The country is expected to feature prominently in discussions starting Thursday, but neither the summit website nor the official programme made any reference to Zimbabwe as delegates studiously avoided journalists.
Incoming SADC chairman and Zambian President Levy Mwanawasa, who has likened Zimbabwe to a "sinking Titanic", did not mention the troubled neighbouring state in a pre-summit address broadcast late Tuesday.
South African President Thabo Mbeki, tasked by the SADC in March to break a stalemate between Zimbabwe's ruling ZANU-PF and the main opposition Movement for Democratic Change (MDC), is due to report to the summit his progress.
Zimbabwe is in the grips of a political and economic downspiral, with a recent violent government clampdown on the opposition and world-record inflation, 80 percent unemployment and a critical shortage of food, fuel and other basic commodities.

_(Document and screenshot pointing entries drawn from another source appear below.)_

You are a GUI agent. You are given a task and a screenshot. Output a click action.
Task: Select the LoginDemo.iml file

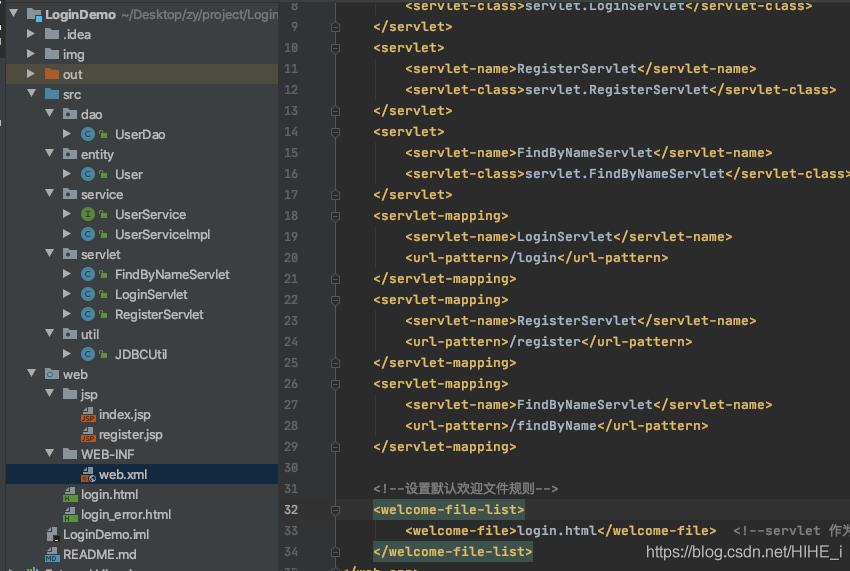pyautogui.click(x=105, y=535)
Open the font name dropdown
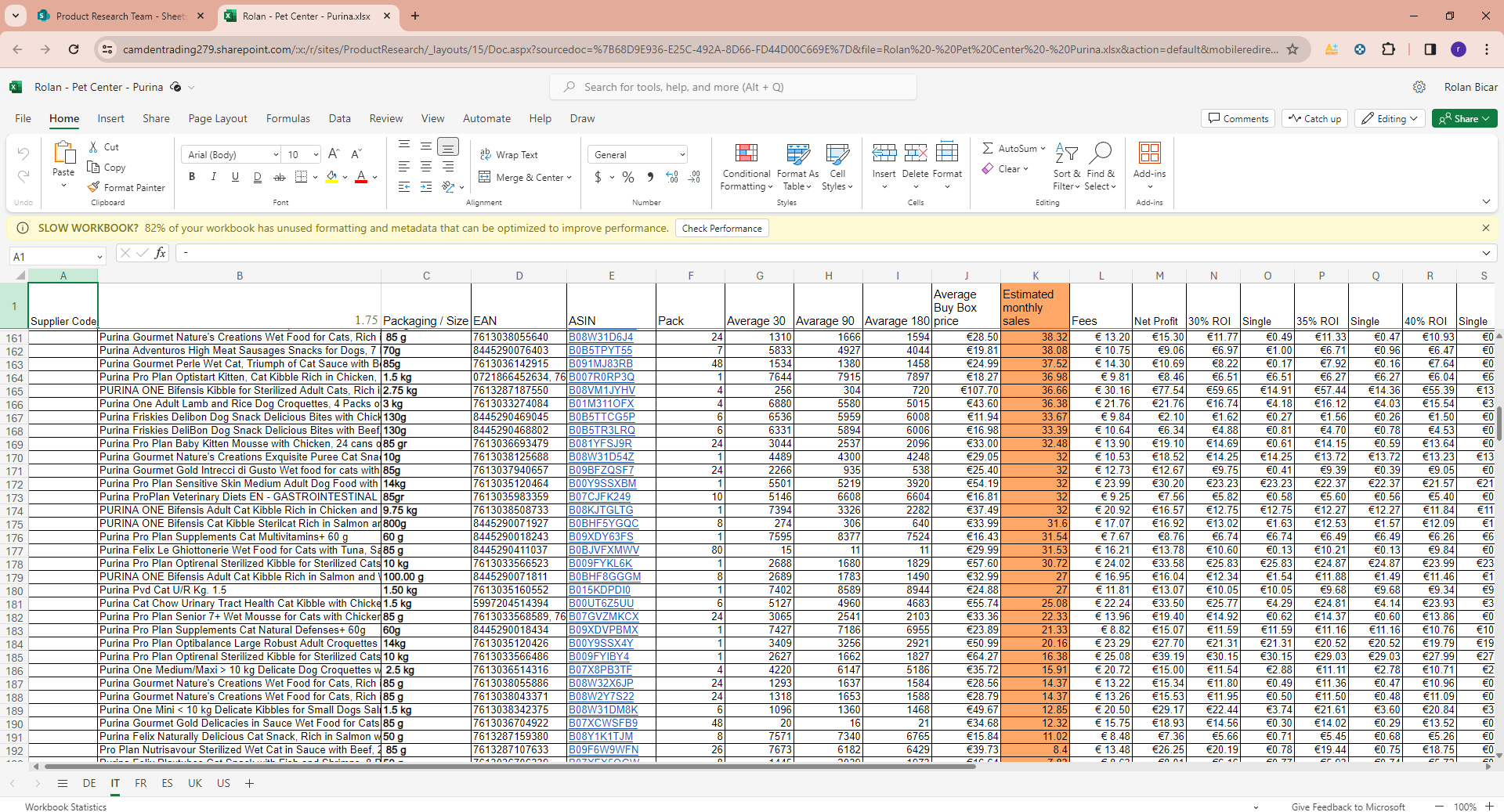This screenshot has height=812, width=1504. click(x=276, y=155)
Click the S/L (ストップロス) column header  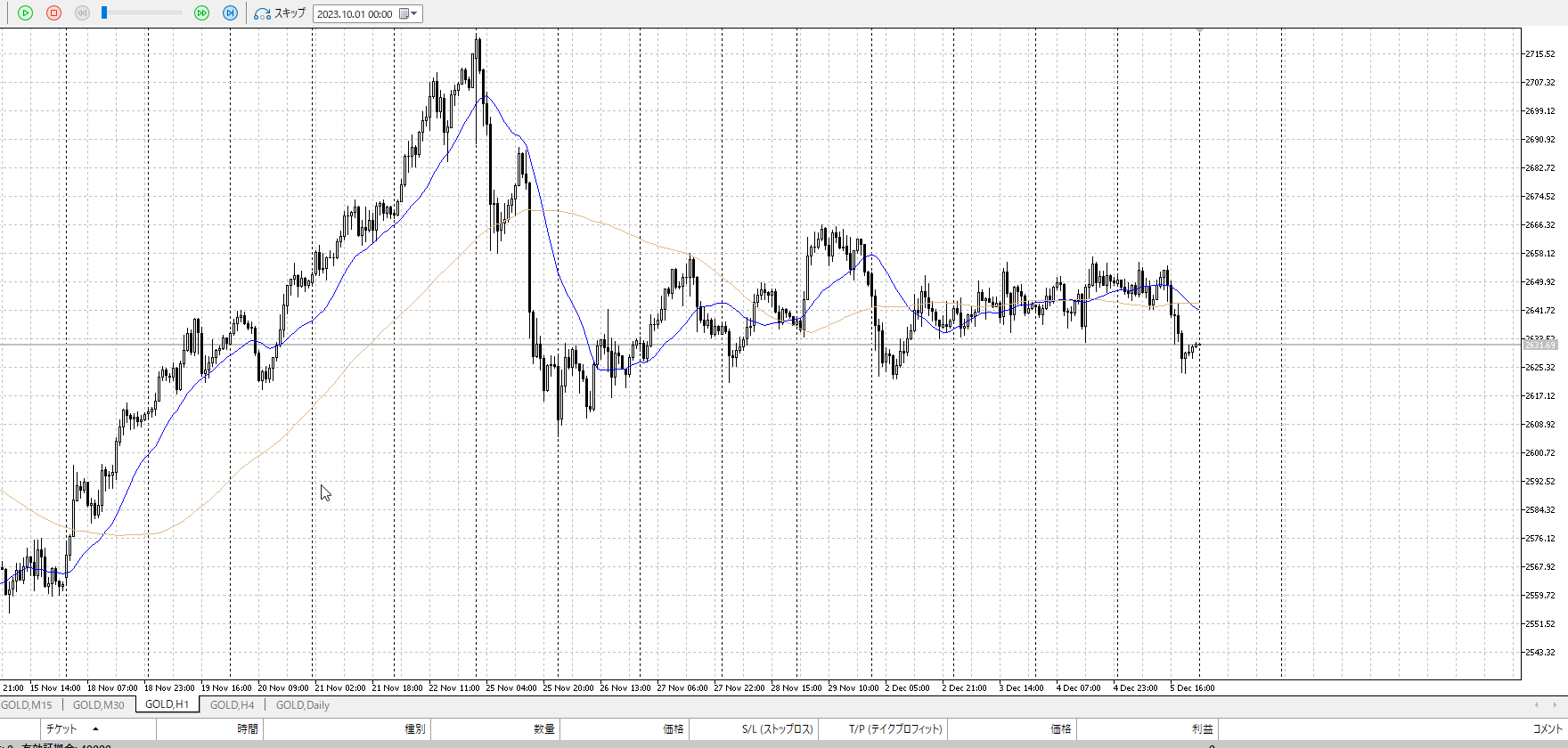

Critics say Zimbabwe's problems started with land reforms in 2000 in which the government seized at least 4,000 farms from white farmers for reallocation to landless blacks and state cronies.
The South African government was compelled yesterday to issue a denial of British media reports purportedly quoting Mbeki's draft report as blaming Britain for strangling the Zimbabwean economy.
SADC spokeswoman Juliana Mwila could not say when Mbeki's report was due but said it would be discussed in a closed session.
"That is how SADC operates," she added.